I took a deep breath and ran for the back door.

It proved to be a typical industrial contraption, with a metal skin and a lever handle. Would it be unlocked? For Tom’s ruse to work, he would have needed either an unlocked door—presumably picked and left open in advance—or a key. Fifty-fifty. Except he would have wanted the lights inside to be on to augment the appearance of activity. Assuming, of course, that the drivers of the other six autos were back at a rental car office rather than waiting inside with shovels and duct tape.

I put an ear to the door and heard nothing. I pressed the lever, slow and steady. It yielded.

I slipped inside and froze. The hall was arched with a metal detector of the airport variety. A green LED indicated its operational status. That added quite an extravagant touch of authenticity to the HQ ruse. And it meant the mortuary owner was in on Tom’s plan.

Metal detectors like the one before me didn’t act like Geiger counters. Proximity didn’t matter. They only detected disruptions to the field directly between their sensors. While the installation sealed the hallway so as to prevent one from slipping a firearm around the arch, I was able to wedge enough of my Sig into the shelf-like crevice between detector and ceiling to hold it in quasi-concealment until I left. I slid my car key, cell phone, and watch up over the lip as well, both to be certain it wouldn’t beep, and to remind me to retrieve my gun.
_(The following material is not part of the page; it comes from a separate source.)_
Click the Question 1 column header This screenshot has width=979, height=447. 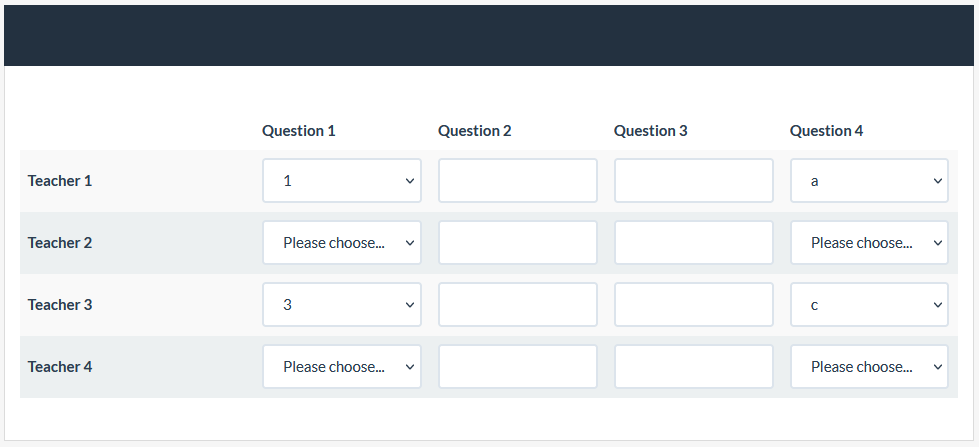point(299,131)
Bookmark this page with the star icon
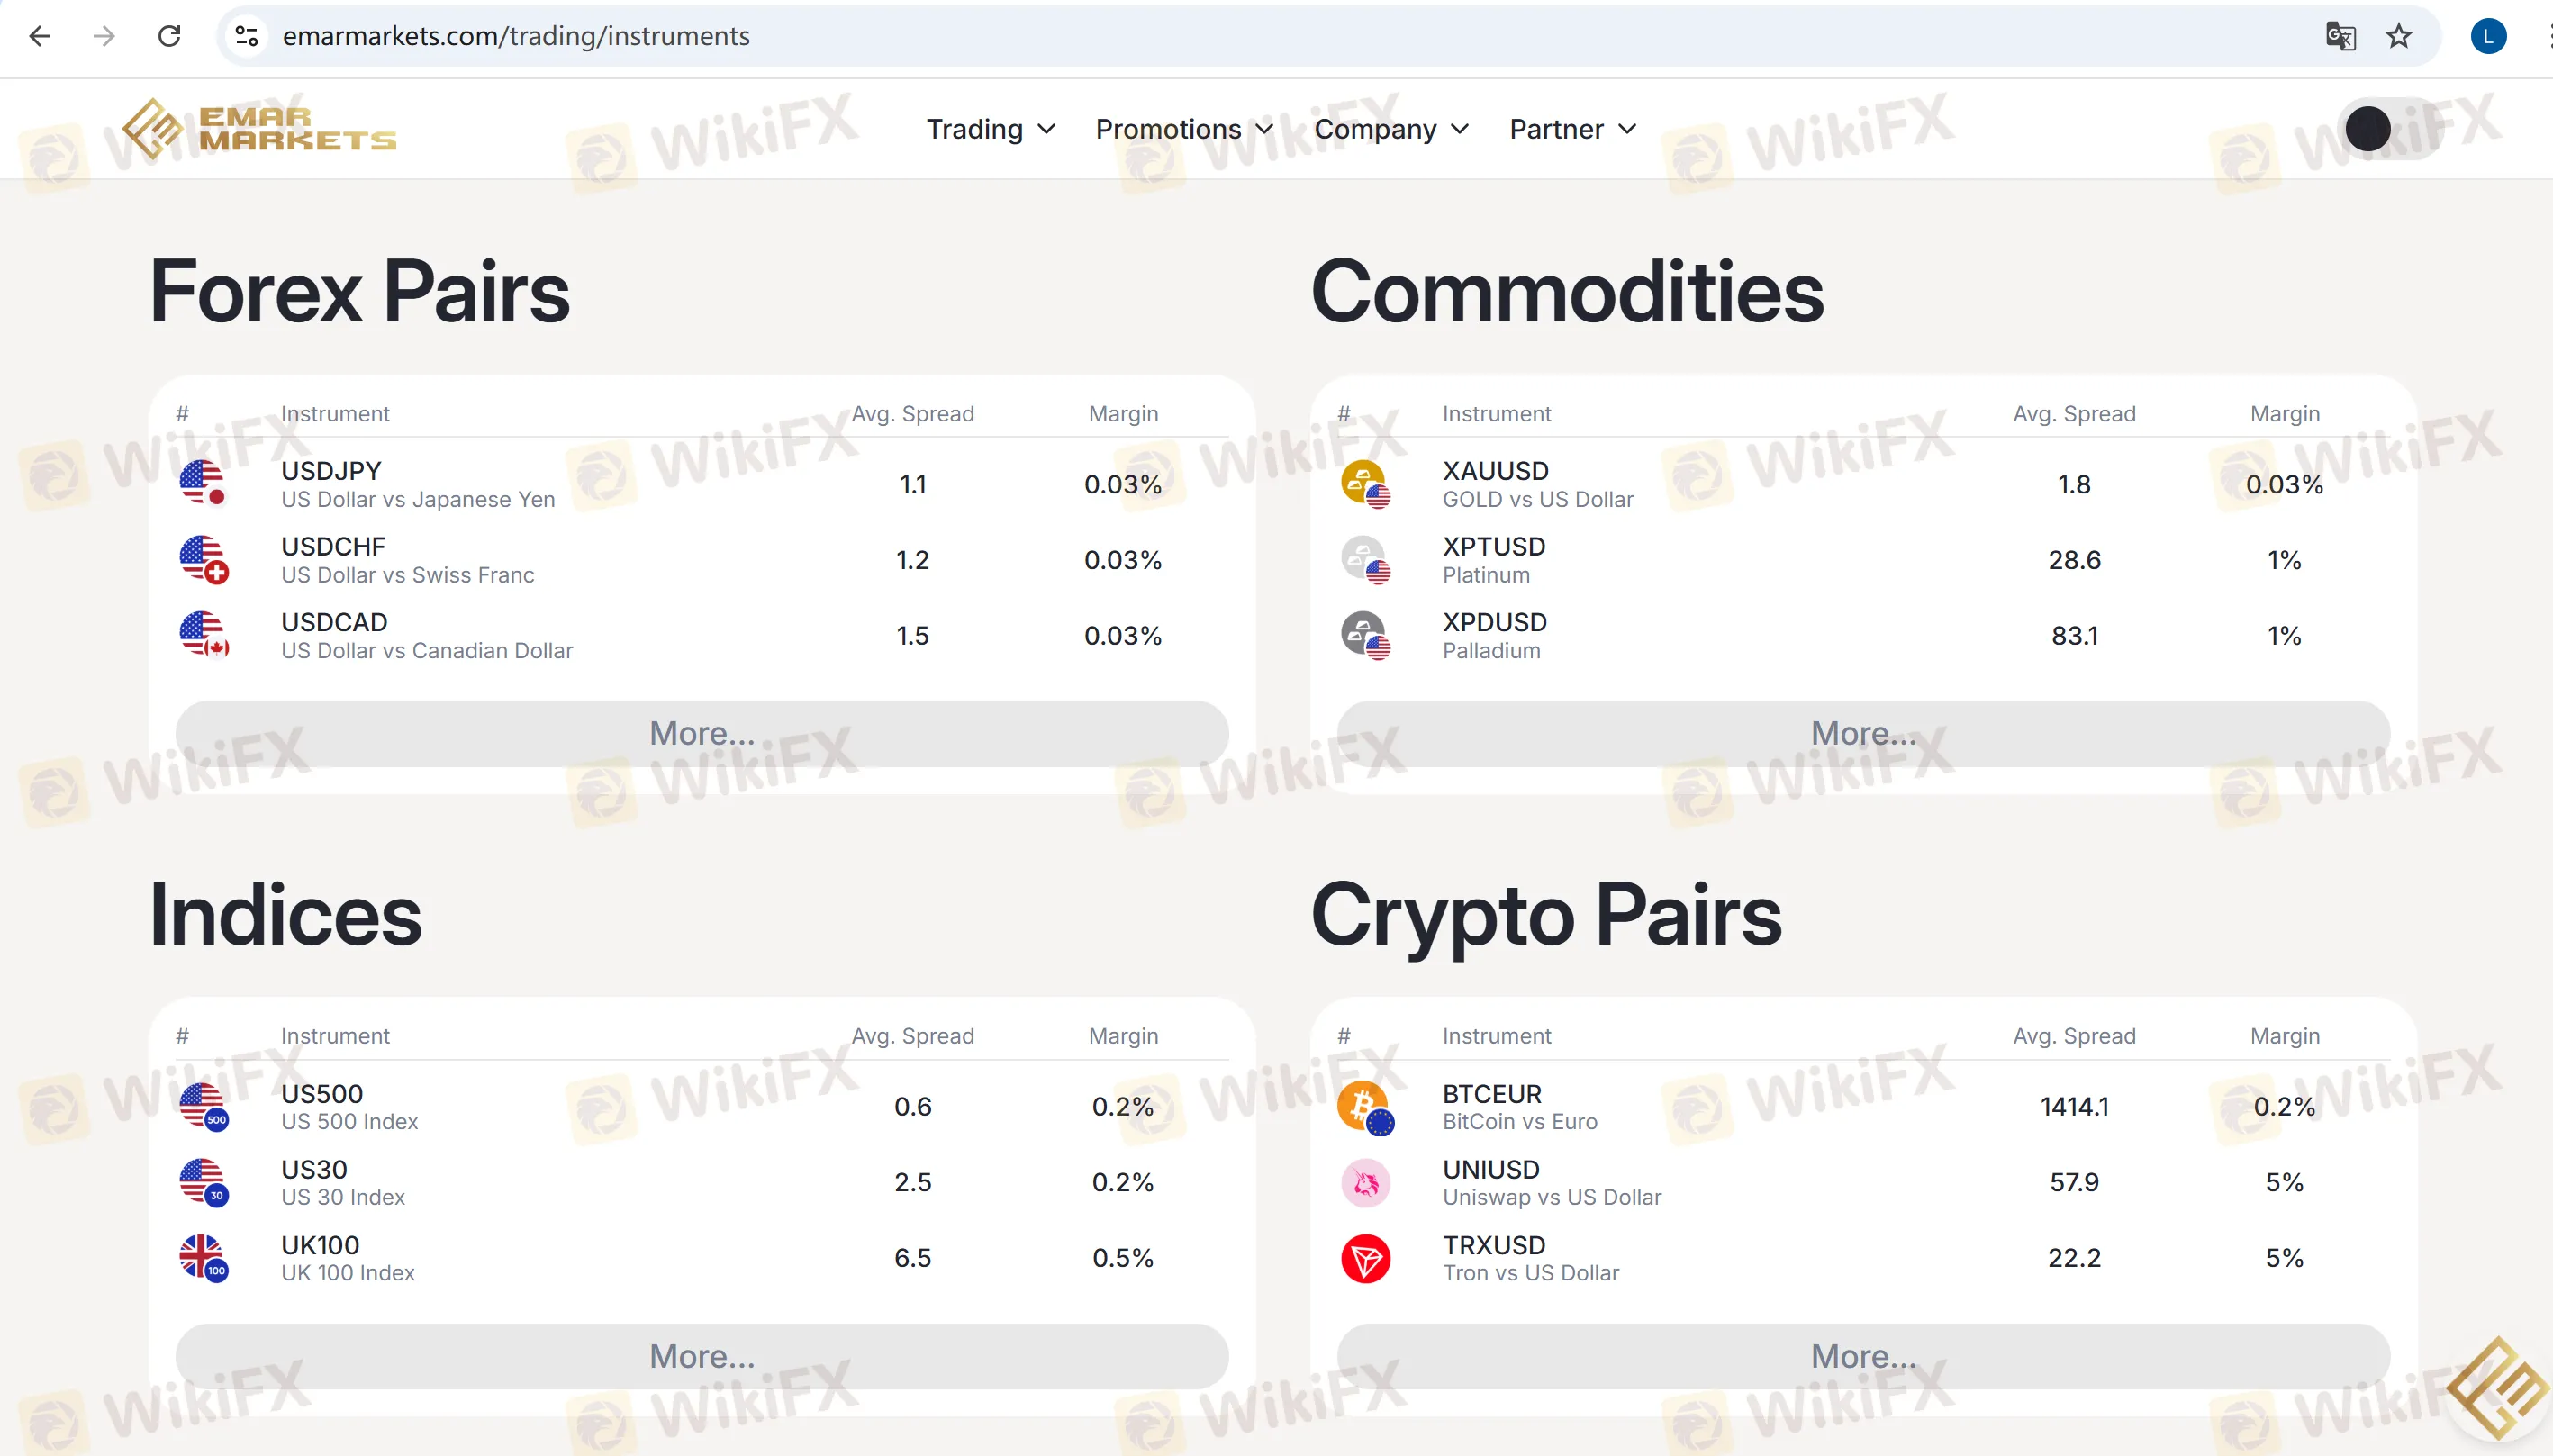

I slipped past the detector without audible protest and found myself faced with half a dozen choices. There were doors to the left, right, and straight ahead. I strained my ears but heard nothing. That was both good news and bad. The odds that the other six cars were window dressing had just improved. A large group would be hard pressed to remain so silent. But the lack of noise left me without any auditory clue as to which way to go.

I could see lights coming from beyond the glass double doors at the back but knew there might be lights on behind the solid side doors as well. I cracked each, smooth and slow, just enough to check for a lack of lighting. After confirming that each was dark, I pushed through the double doors.

They dumped me into a covered glass walkway that left me totally exposed. I ran to the outbuilding on the opposite side and quickly but quietly slipped inside.

What I found was more doors. Double doors to the left, double doors to the right, a double door straight ahead. The central one had a curtained window beside it, and lights shining on the other side. I’d been in a place like this before. It was the observation room for a crematory.